## EXCERTO DE TEXTO
■ ■ ■

Uma ordem mascarada, imediatamente antes da apresentação do mais recente livro do Afonso Cruz, autor que já ouvi um par de vezes, mas que nunca li. O seu talento para a palavra é óbvio, mas tem uma doçura que, para já, me afasta dos seus livros. Adiante.
A Feira do Livro do Porto deste ano não contou com o tipo de debates que a enriqueciam, pois este evento não se limita a expor ao pó da Alameda das tílias do Palácio de Cristal, aquilo que durante o ano reside nos escaparates das livrarias, é também a exposição pública e reflexão por parte daqueles que produzem livros. Ainda assim, algumas palestras são de aproveitar.
Júlio Dinis foi o escritor homenageado desta edição, porém, nos vários stands que percorreu, a sua obra não se destacava. Diz-se por aí que é um escritor lido demasiado cedo – concordo. É um belíssimo autor, mas carece de alguma maturidade por parte do leitor, para que compreenda as idiossincrasias do século XIX e se saiba situar. É sempre assim, mas se os miúdos não forem expostos na escola à obra literária, não é garantido que em casa usufruam desse privilégio e, afirmo com poucas dúvidas, necessidade. Consta que o escritor era um herbário, daí o mote da Feira.
No stand de bebidas serve-se uma sangria misturada com aquilo que à primeira vista me pareceu água, mas veio a revelar-se ser 7up sem gás – não questionei, nesta matéria o barman é soberano, mas a minha expectativa para este refresco envolve frutas e álcool. Sabia a callipo derretido em vodka. Já ia desconfiado, mas o stand desafiava o som ambiente da feira com um concerto de Steve Vai emitido por um telemóvel. Assim sendo, sou até capaz de tolerar cerveja quente em copo de plástico. Eram três da tarde. Já na sombra das Tílias soava do tal sítio Eric Clapton, Jeff Beck e Jethro tull. Pena a sangria saber a fim de festival.
Enquanto folheava livros comprados com alguma compulsão, distraía-me com pombas que aterravam com urgência, competindo pelas migalhas recolhidas da orla de um pastel de nata e atiradas maternalmente por uma senhora sentada no canto de um banco. Lá ficaram em bando, afoitas, a picar o chão, sentido de vida livre de angústias existenciais – tomara a filosofia lograr tal convicção.
Uma batelada gasta em livros, nenhuma pechincha. A Relógio d’Água é o fornecedor do costume, todos os anos sai de lá um clássico para ler com a chuva de Outono. Algumas surpresas nos alfarrabistas.
Como disse o Gonçalo M. Tavares: se a feira do livro de Lisboa é um lugar para se passar, na feira do Porto é para se estar. Assino.

■ ■ ■

## SEGMENTO DE DADOS
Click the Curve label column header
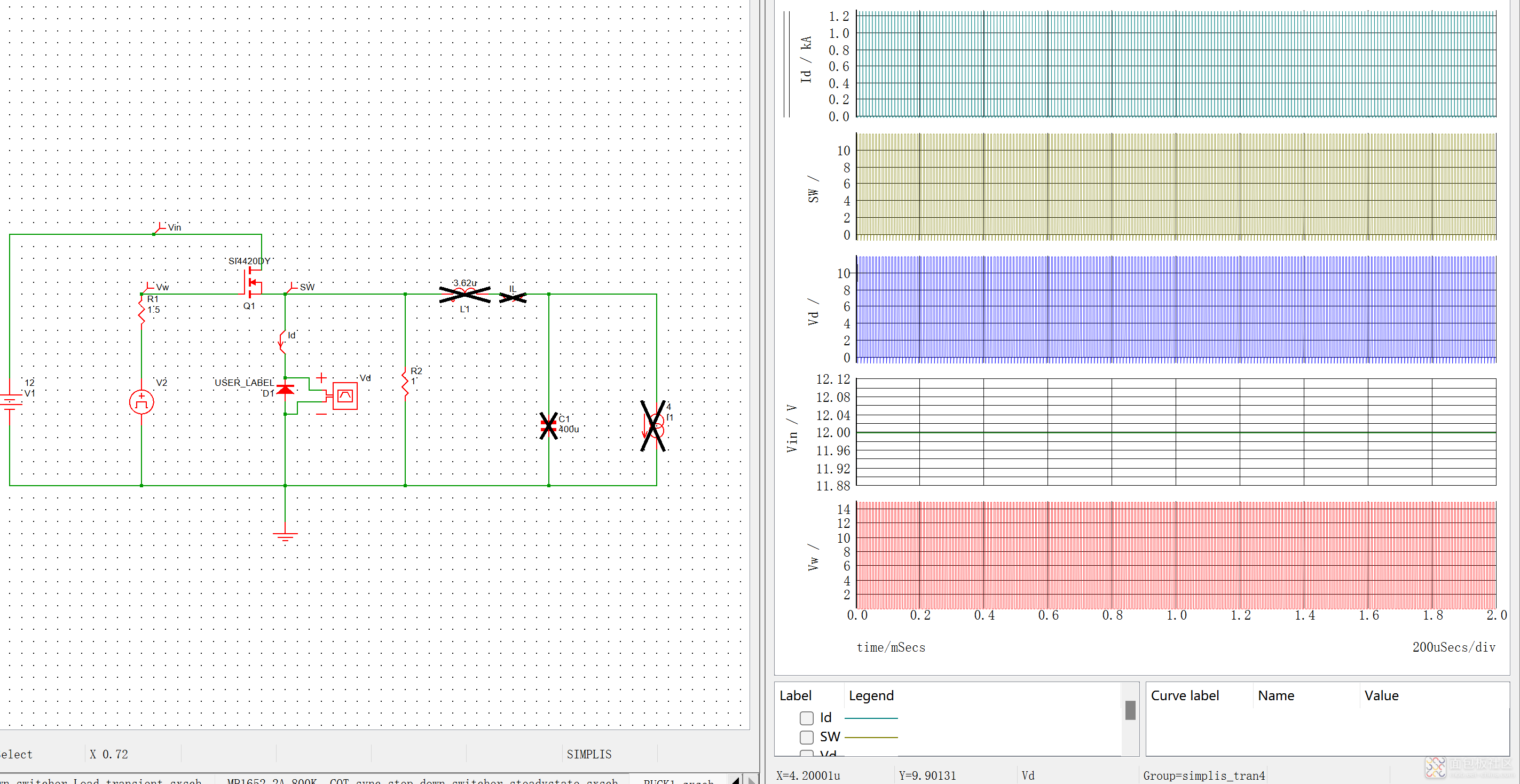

■ ■ ■

## OBJETIVO DO EXERCÍCIO
Consegue copiar, sem qualquer alteração, o trecho do texto sobre a Feira do Livro do Porto que vai de "Uma batelada gasta" até "se estar. Assino.", inclusive? A listagem provém de uma fonte diferente da do texto.

## RESULTADO DO EXERCÍCIO
Uma batelada gasta em livros, nenhuma pechincha. A Relógio d’Água é o fornecedor do costume, todos os anos sai de lá um clássico para ler com a chuva de Outono. Algumas surpresas nos alfarrabistas.
Como disse o Gonçalo M. Tavares: se a feira do livro de Lisboa é um lugar para se passar, na feira do Porto é para se estar. Assino.